*Exercise requirements*: Extract verbatim every line from the one containing "Given: Open the Import type dropdown" to the final line of the records below, inclusive, and exclude all pictures.

Stored entries
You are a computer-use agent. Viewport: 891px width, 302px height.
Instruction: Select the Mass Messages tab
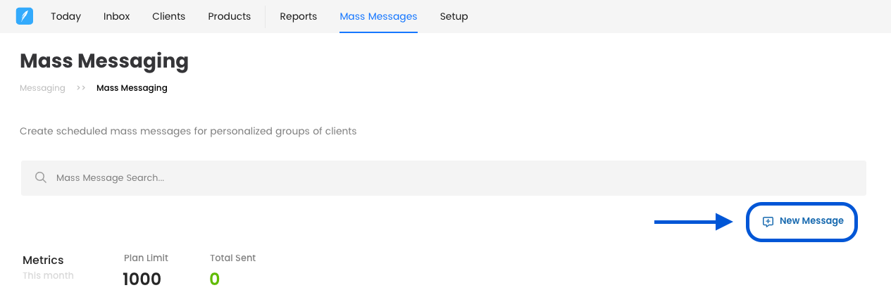pos(378,16)

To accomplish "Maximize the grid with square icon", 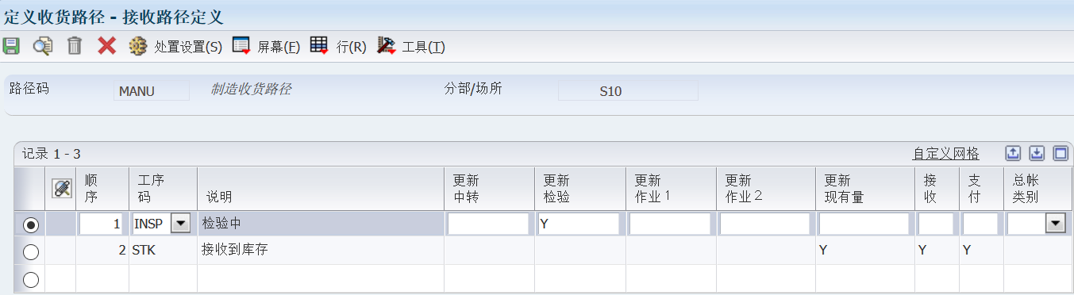I will pyautogui.click(x=1061, y=153).
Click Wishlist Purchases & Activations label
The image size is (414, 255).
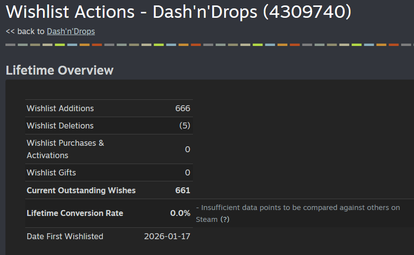pos(65,149)
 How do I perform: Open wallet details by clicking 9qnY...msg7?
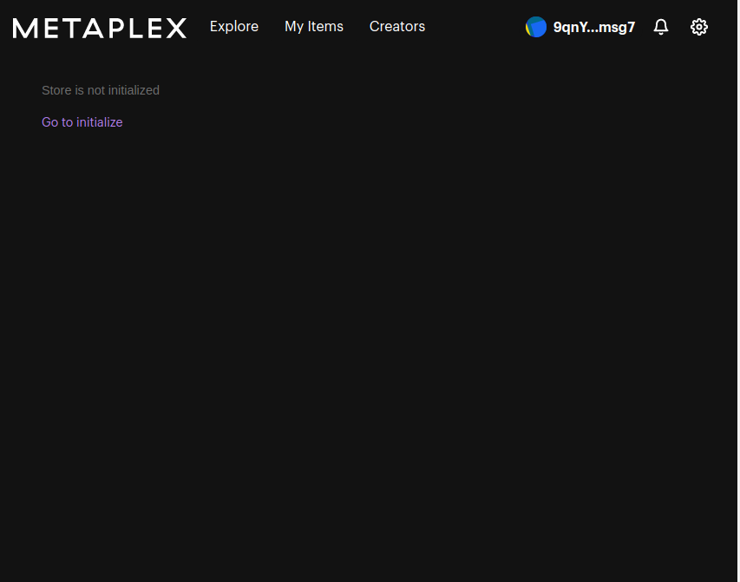pyautogui.click(x=594, y=27)
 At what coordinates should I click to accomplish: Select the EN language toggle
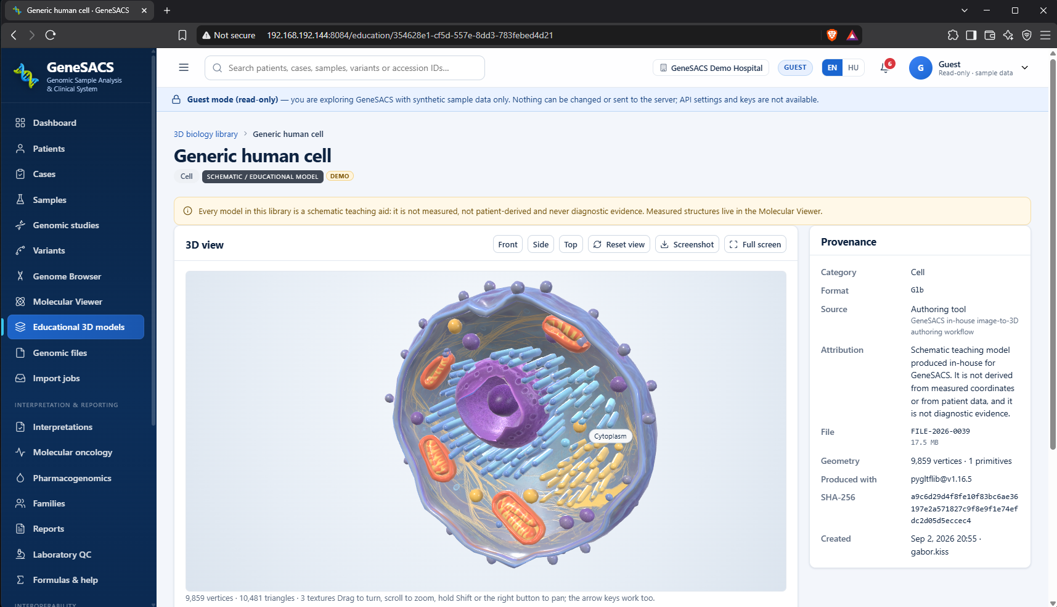coord(832,68)
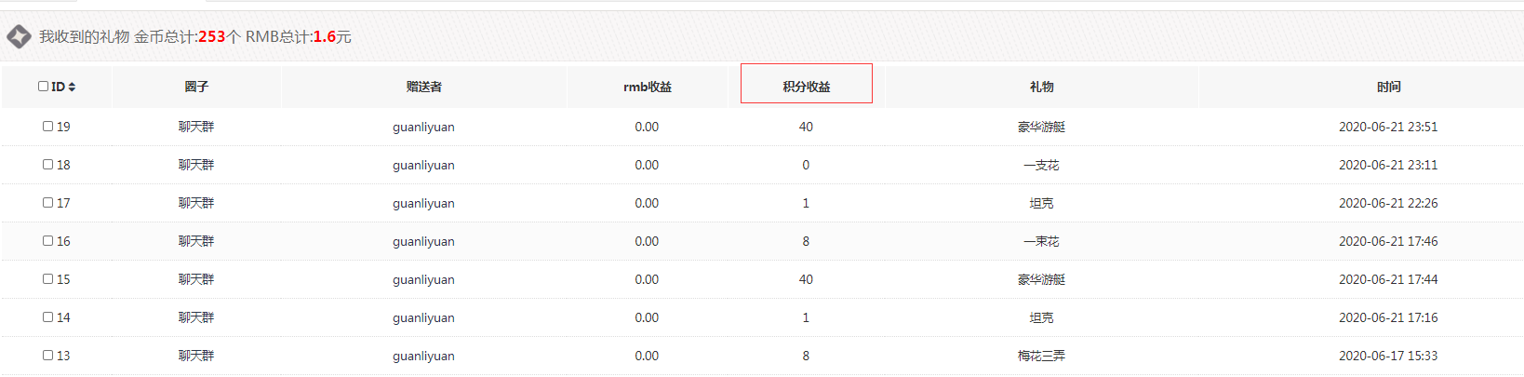Click guanliyuan in row ID 17
Image resolution: width=1524 pixels, height=377 pixels.
point(423,203)
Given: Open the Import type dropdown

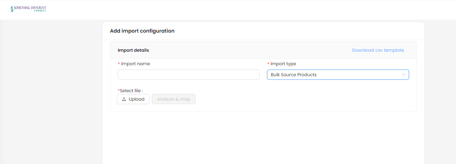Looking at the screenshot, I should 338,75.
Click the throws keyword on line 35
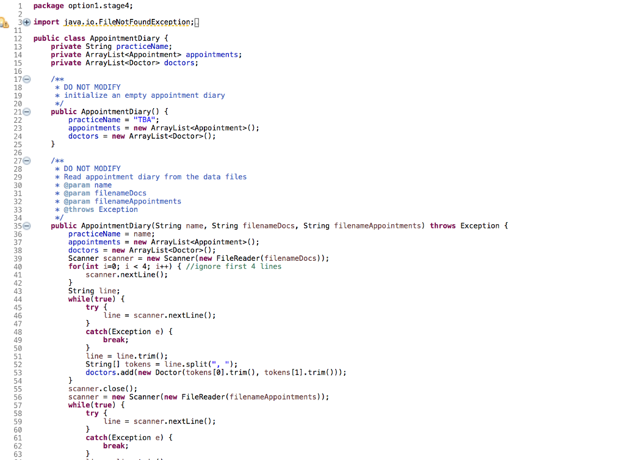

*Written answer*:
Given: Open the Import type dropdown

Looking at the screenshot, I should 338,75.
Click the throws keyword on line 35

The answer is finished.